■ Prompt ■
Your task is to output the data exactly as it stands.

■ Source material ■
-------------------------
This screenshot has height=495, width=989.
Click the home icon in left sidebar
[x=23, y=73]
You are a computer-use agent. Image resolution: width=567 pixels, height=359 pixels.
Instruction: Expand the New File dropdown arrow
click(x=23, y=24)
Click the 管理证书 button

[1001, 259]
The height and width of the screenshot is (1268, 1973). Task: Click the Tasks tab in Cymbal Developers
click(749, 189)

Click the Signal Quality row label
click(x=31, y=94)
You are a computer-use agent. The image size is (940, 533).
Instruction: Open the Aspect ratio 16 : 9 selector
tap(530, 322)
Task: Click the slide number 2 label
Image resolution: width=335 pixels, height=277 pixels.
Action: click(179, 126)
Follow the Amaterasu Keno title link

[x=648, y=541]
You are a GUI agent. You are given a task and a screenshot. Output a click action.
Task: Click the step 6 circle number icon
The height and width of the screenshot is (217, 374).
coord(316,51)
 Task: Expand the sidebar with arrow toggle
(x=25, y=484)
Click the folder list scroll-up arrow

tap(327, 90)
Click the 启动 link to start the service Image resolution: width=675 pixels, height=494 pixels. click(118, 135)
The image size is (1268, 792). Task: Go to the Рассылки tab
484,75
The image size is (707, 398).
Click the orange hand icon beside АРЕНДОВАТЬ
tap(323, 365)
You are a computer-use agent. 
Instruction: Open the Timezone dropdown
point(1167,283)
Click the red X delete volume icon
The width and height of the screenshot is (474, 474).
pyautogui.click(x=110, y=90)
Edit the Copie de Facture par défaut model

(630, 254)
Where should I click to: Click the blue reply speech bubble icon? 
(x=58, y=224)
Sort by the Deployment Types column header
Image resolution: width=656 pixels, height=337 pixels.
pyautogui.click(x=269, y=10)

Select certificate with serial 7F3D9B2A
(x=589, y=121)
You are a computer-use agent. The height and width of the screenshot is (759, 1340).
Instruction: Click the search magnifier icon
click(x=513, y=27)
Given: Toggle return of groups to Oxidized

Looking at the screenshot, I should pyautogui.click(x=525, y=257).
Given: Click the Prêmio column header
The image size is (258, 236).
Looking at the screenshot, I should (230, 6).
-------------------------
■ Completed task ■
This screenshot has height=495, width=989.
Click the home icon in left sidebar
[x=23, y=73]
You are a computer-use agent. Image resolution: width=567 pixels, height=359 pixels.
Instruction: Expand the New File dropdown arrow
click(x=23, y=24)
Click the 管理证书 button

[1001, 259]
The height and width of the screenshot is (1268, 1973). Task: Click the Tasks tab in Cymbal Developers
click(749, 189)

Click the Signal Quality row label
click(x=31, y=94)
You are a computer-use agent. The image size is (940, 533).
Instruction: Open the Aspect ratio 16 : 9 selector
tap(530, 322)
Task: Click the slide number 2 label
Image resolution: width=335 pixels, height=277 pixels.
Action: click(179, 126)
Follow the Amaterasu Keno title link

[x=648, y=541]
You are a GUI agent. You are given a task and a screenshot. Output a click action.
Task: Click the step 6 circle number icon
The height and width of the screenshot is (217, 374).
coord(316,51)
 Task: Expand the sidebar with arrow toggle
(x=25, y=484)
Click the folder list scroll-up arrow

tap(327, 90)
Click the 启动 link to start the service Image resolution: width=675 pixels, height=494 pixels. click(118, 135)
The image size is (1268, 792). Task: Go to the Рассылки tab
484,75
The image size is (707, 398).
Click the orange hand icon beside АРЕНДОВАТЬ
tap(323, 365)
You are a computer-use agent. 
Instruction: Open the Timezone dropdown
point(1167,283)
Click the red X delete volume icon
The width and height of the screenshot is (474, 474).
pyautogui.click(x=110, y=90)
Edit the Copie de Facture par défaut model

(630, 254)
Where should I click to: Click the blue reply speech bubble icon? 
(x=58, y=224)
Sort by the Deployment Types column header
Image resolution: width=656 pixels, height=337 pixels.
pyautogui.click(x=269, y=10)

Select certificate with serial 7F3D9B2A
(x=589, y=121)
You are a computer-use agent. The height and width of the screenshot is (759, 1340).
Instruction: Click the search magnifier icon
click(x=513, y=27)
Given: Toggle return of groups to Oxidized

Looking at the screenshot, I should pyautogui.click(x=525, y=257).
Given: Click the Prêmio column header
The image size is (258, 236).
Looking at the screenshot, I should (230, 6).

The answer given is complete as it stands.